We recognize that the district court must first give a pro se petitioner the opportunity to withdraw the unexhausted claims. See James v. Pliler, 269 F.3d 1124, 1125 (9th Cir.2001); Tillema v. Long, 253 F.3d 494, 503-04 (9th Cir.2001); James v. Giles, 221 F.3d 1074, 1077 (9th Cir.2000). That, however, is not the question delineated in the certificate of appeal-ability. In any event, the district court did give Greenberger that opportunity, and she took advantage of it. Thus, we must affirm the district court.

AFFIRMED.

SHEA, District Judge,

concurring.

Petitioner in this case timely filed her first federal habeas petition on December 28, 1998. The district court ruled that her petition included federal claims which had not been fairly presented to the state’s highest court.

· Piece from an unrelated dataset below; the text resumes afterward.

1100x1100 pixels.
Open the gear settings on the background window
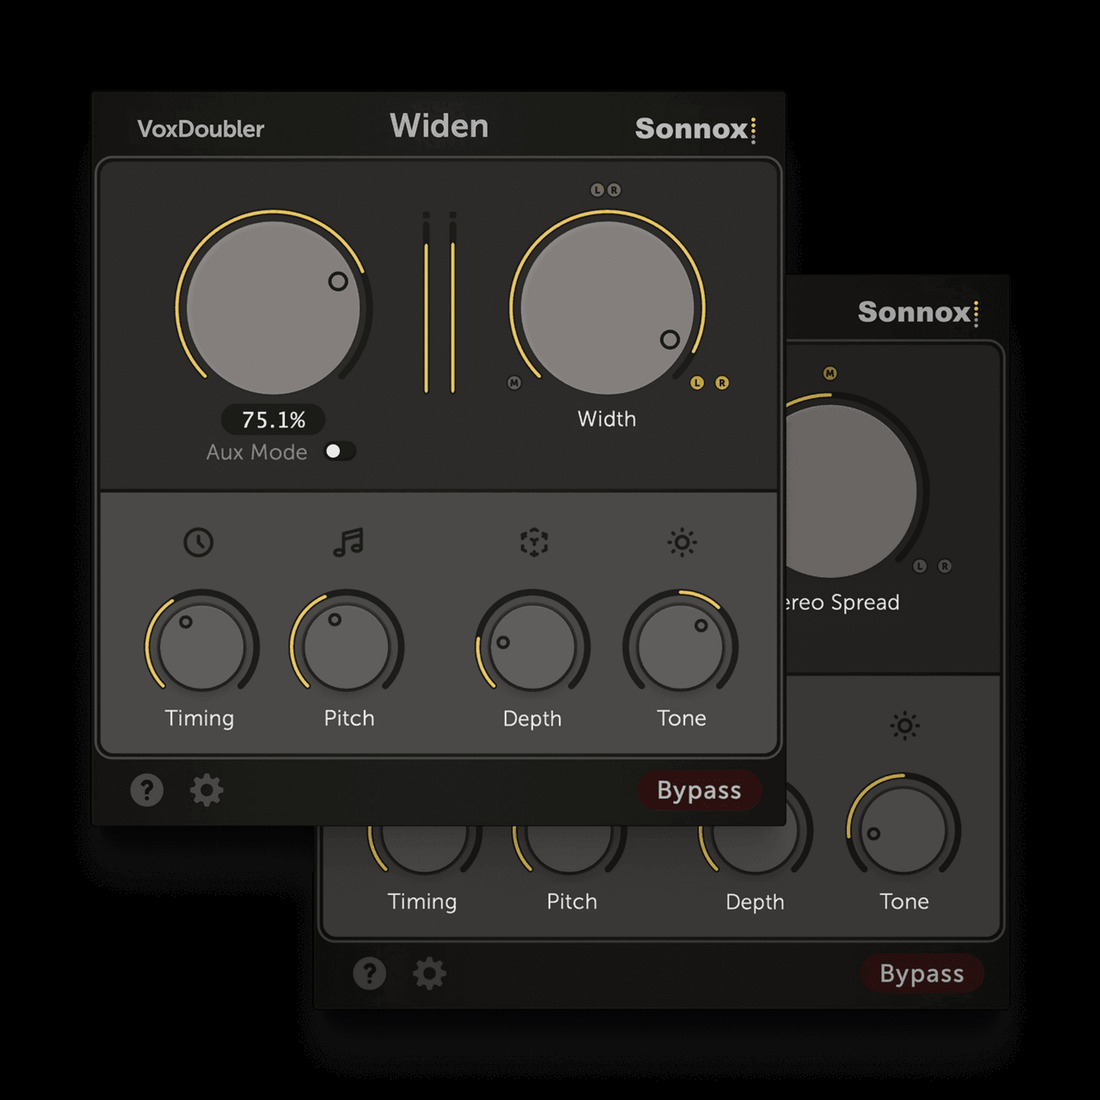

Appropriately, the magistrate judge assigned the case by the district court twice identified unexhausted claims and warned her that absent dismissal of those claims, the petition would be dismissed without prejudice under Rose v. Lundy, 455 U.S. 509, 522, 102 S.Ct. 1198, 1205, 71 L.Ed.2d 379 (1982). Twice petitioner chose to withdraw those unexhausted claims. After finding the petition fully exhausted, the magistrate judge recommended dismissal on the merits. The district court adopted the report and recommendation of the magistrate and dismissed the petition.

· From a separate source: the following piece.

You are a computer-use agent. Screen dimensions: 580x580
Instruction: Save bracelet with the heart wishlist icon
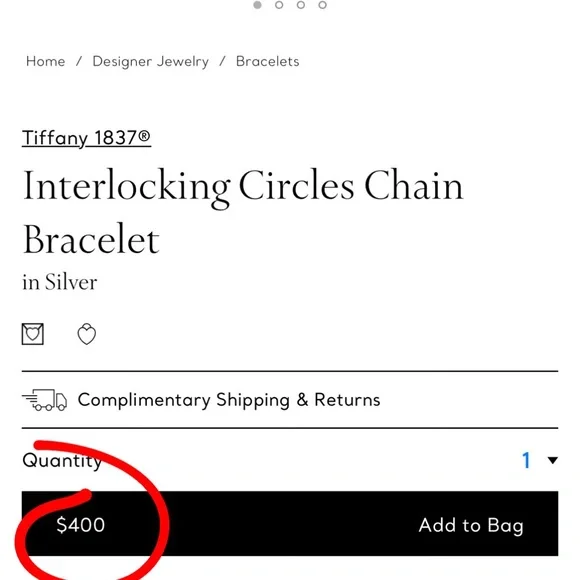[87, 334]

Whichever interpretation the language of certificate of appealability one chooses, the result is the same: the petition must be denied. Here the petitioner was properly given the opportunity to withdraw exhausted claims and did so. At no time did the petitioner ask the court to hold the exhausted claims in abeyance. Consequently there can be no abuse of discretion for failure to adopt the “withdrawal-and-abeyance” procedures where the petitioner has not sought such procedures. Here the petitioner failed to file the motion to hold in abeyance and that is fatal. I therefore concur on the panel’s decision to affirm the district court. 
      
       This disposition is not appropriate for publication and may not be cited to or by the courts of this circuit except as provided by Ninth Circuit Rule 36-3.
     
      
      . Of course, we express no opinion about what the course of events might be if Greenberger tries to return to the district court with some newly exhausted claims at some later time. We sit to decide concrete cases; not to engage in vaticination.
     
      
      . See Scherbovitsch v. Mayle, No. 00-55399, 2002 WL 847998 (9th Cir.2002) (Shea, J., dissenting).